Она так и не помирилась с Тимофеем. Девку с руганью забрала себе в избу, корову тоже увела, и Тимофей остался один, не зная даже, продолжать ли свои труды или махнуть рукой и скакать назад, в Новгород? Он отнес старухе мешок накопанной репы, поставил на крыльце, не заходя в дом.
Подумав, все же запряг жеребца, хлеба оставалось в обрез, он, вздохнув, перепоясался потуже и поехал пахать паровое поле. Впрочем, воротясь ввечеру, усталый с отвычки от тяжелой крестьянской работы, обнаружил, что у него истоплена печь, подметено, и на столе крынка молока и грудка печеной репы. Старуха, видимо, помягчела. «Сходить к ней?» — заколебался Язь. Но раздумал и, перекусив и накормив коня, завалился спать.
Так они и жили, не разговаривая. Тимоха колол дрова, складывал на крыльце у старухи, копал огороды и относил ей тоже на крыльцо репу, брюкву, лук и морковь, пахал, торопясь посеять озимые, несколько раз принимался жать хлеб, понимая, что все равно как ни бейся, всего ему не переделать, и все же не мог уехать, не мог даже, бросив старуху с девкой, поскакать в Дмитровское за подмогой. Да и навряд там могли чем ему помочь, у самих шаром покати!
Язь посерел за эти дни. Забыл, какого вкуса хлеб и мясо. Но в работе все прибавлял и прибавлял скорости, то ли с отчаянья, то ли вспоминалась давишняя, еще отроческая сноровка. И уже почти отвык разговаривать, когда наконец, возвращаясь с поля, услышал человеческие голоса.
Тимофей остановился у порога, вглядываясь туда, где дорога, делая поворот, выбегала из лесу к деревенской околице. Старуха тоже вышла и стала посторонь от него, взглядывая из-под руки в ту же сторону. На пригорке сперва взлаяли собаки, зашевелились кусты, послышалось чавканье ног по грязи, и вот они чередою стали выходить из-за бугра, и, наконец, на склоне холма показалось все шествие.

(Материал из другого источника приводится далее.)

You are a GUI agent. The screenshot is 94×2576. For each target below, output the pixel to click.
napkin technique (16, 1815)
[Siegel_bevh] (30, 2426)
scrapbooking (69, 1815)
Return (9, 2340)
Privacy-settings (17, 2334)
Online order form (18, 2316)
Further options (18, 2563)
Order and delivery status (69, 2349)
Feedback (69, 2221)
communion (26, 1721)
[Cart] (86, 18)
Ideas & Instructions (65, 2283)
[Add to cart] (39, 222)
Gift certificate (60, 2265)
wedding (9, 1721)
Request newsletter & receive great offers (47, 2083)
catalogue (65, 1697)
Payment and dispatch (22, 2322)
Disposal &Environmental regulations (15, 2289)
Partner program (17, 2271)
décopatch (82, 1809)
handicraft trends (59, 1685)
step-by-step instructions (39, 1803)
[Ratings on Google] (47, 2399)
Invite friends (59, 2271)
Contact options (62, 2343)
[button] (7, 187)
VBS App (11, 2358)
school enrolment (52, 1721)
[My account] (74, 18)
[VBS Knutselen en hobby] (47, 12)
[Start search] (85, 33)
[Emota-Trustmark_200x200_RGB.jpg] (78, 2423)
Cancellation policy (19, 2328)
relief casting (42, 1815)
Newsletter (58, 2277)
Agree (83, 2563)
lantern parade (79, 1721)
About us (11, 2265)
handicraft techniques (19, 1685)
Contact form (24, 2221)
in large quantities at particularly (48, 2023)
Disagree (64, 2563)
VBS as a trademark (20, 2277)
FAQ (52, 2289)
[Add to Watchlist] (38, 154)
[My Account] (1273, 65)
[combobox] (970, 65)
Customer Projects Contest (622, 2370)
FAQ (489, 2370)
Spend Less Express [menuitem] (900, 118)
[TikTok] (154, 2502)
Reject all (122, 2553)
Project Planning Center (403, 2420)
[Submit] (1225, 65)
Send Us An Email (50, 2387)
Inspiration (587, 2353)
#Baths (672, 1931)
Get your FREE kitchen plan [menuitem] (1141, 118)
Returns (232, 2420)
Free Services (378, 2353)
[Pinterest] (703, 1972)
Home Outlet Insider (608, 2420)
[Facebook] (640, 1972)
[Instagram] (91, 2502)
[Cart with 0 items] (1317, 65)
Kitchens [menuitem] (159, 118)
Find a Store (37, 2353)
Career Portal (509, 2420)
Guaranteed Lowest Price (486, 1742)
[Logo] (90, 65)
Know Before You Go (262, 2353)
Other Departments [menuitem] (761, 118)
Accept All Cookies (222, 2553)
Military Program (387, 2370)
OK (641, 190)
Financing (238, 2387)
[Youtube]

По холодной грязи брели разутые, раздетые люди, жонки, дети, старухи, трое мужиков с потерянными, будто размазанными лицами. Они гнали двух тощих коров и несколько разномастных овец, верно, собранных по кустам, по дороге. Один мужик вел лошадь, хромающую, с забитой ногой, брошенную кем-то из ополонившихся ратников. Сбоку бежали, высунув языки, тощие собаки, заглядывая в лица хозяев. Это был новгородский полон, щедро, без выкупа, отпущенный по приказу великого князя «домовь». Отпуская, москвичи уже по собственному почину обобрали новгородских полоняников до нитки, и люди шли, разутые и раздетые, и шли уже четвертую неделю, жевали подобранные в полях колосья или кусочки коры, шли под осенним, упорным дождем, по слякоти, в пустую, ограбленную деревню, где, неизвестно как, нужно было собрать остатний урожай, и взорать пашню под озимые, и чем-то засеять, и после пережить зиму и не умереть, а весною, тоже неизвестно как, взорать ниву и опять отсеяться яровыми, и тоже неизвестно чем, и после ждать урожая, и опять изо всех сил стараться не умереть.
Дети, высохшими ручонками цеплявшиеся за шеи матерей, уже даже не плакали от голода, только смотрели большими глазами, и родители отводили взгляд, не в силах глядеть в эти огромные, непонимающие, голодные глаза детей.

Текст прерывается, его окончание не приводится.